[Saved data entries]

_____

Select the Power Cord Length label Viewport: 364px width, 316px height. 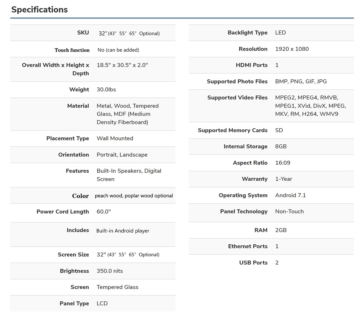tap(63, 212)
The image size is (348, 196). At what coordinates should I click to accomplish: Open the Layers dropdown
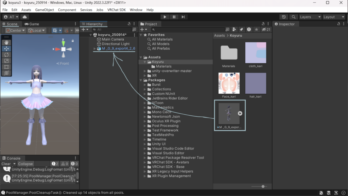click(x=310, y=17)
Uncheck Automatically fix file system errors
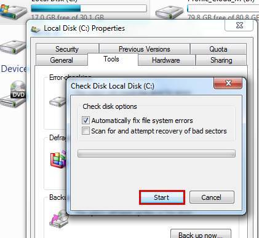Viewport: 259px width, 238px height. point(86,121)
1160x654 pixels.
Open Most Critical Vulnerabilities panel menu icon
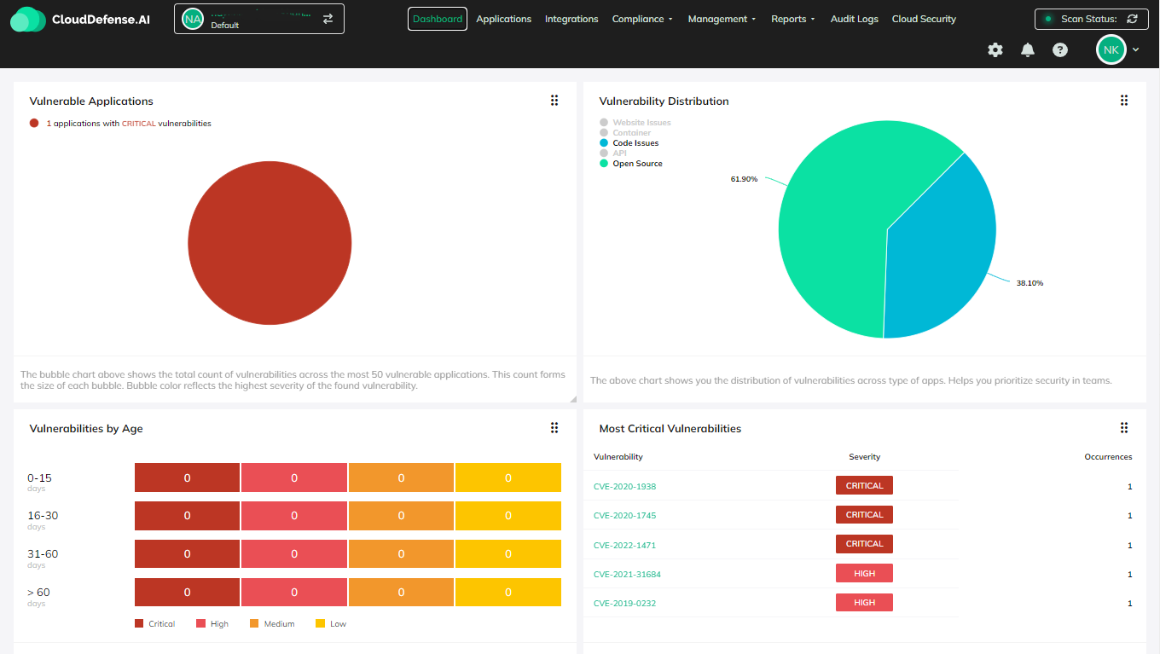(1124, 428)
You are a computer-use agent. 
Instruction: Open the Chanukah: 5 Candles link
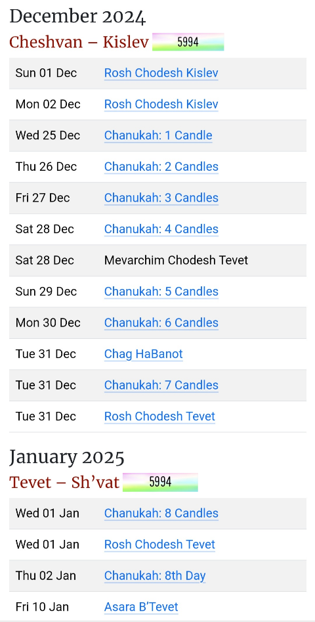(161, 292)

_____

#### TASK TO CARRY OUT:
Your answer should hold only the lines from the line with "Uncheck Automatically fix file system errors" through the closing line of the records, restated exactly and free of pictures.

#### RESPONSE BELOW:
Uncheck Automatically fix file system errors
Viewport: 259px width, 238px height. point(86,121)
1160x654 pixels.
Open Most Critical Vulnerabilities panel menu icon
(1124, 428)
You are a computer-use agent. 
Instruction: Open the Chanukah: 5 Candles link
(161, 292)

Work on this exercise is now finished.